Estudios recientes de asociación genómica amplia (GWAS) han sugerido que el insomnio y la anemia podrían compartir componentes genéticos comunes. Específicamente, el gen MEIS1, asociado con el síndrome de piernas inquietas (SPI) y la anemia por deficiencia de hierro (ADH), también se ha implicado en el insomnio. Esta superposición genética plantea la posibilidad de un vínculo biológico entre la anemia y las alteraciones del sueño. Mientras que estudios en bebés y niños han mostrado asociaciones entre la anemia, particularmente la ADH, y las alteraciones del sueño, solo unos pocos estudios han explorado esta relación en poblaciones adultas.
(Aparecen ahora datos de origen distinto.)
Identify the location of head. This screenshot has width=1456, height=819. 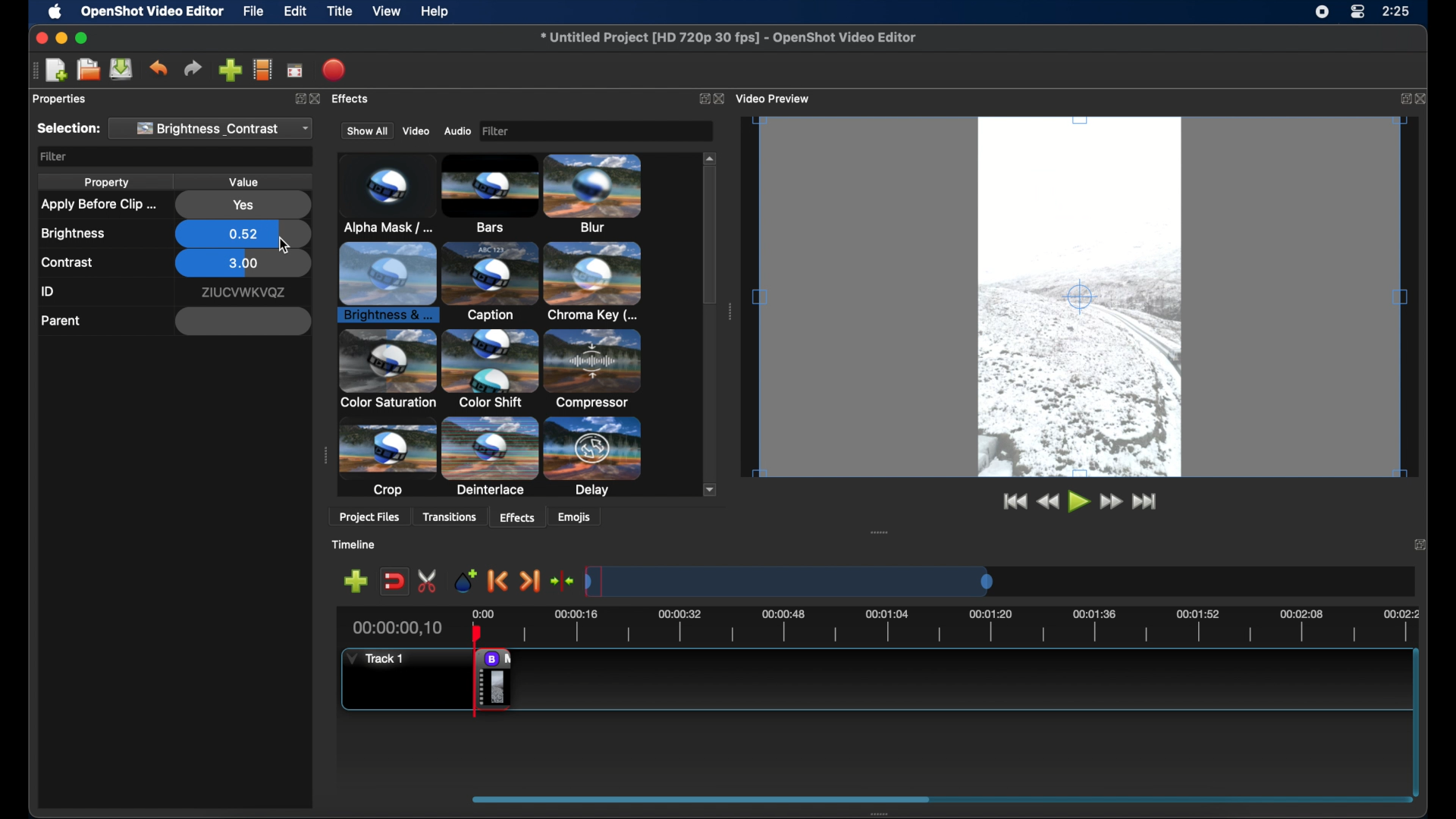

Sin embargo, estos estudios tienen limitaciones, como un ajuste inadecuado para factores de confusión como el estado inflamatorio y otros parámetros del sueño.

Para abordar estas brechas, este estudio tuvo como objetivo examinar la asociación entre la anemia y el insomnio en una cohorte comunitaria a gran escala de adultos chinos. Además, se realizó un metaanálisis para combinar los resultados de este estudio con investigaciones previas y proporcionar una comprensión más completa de la relación.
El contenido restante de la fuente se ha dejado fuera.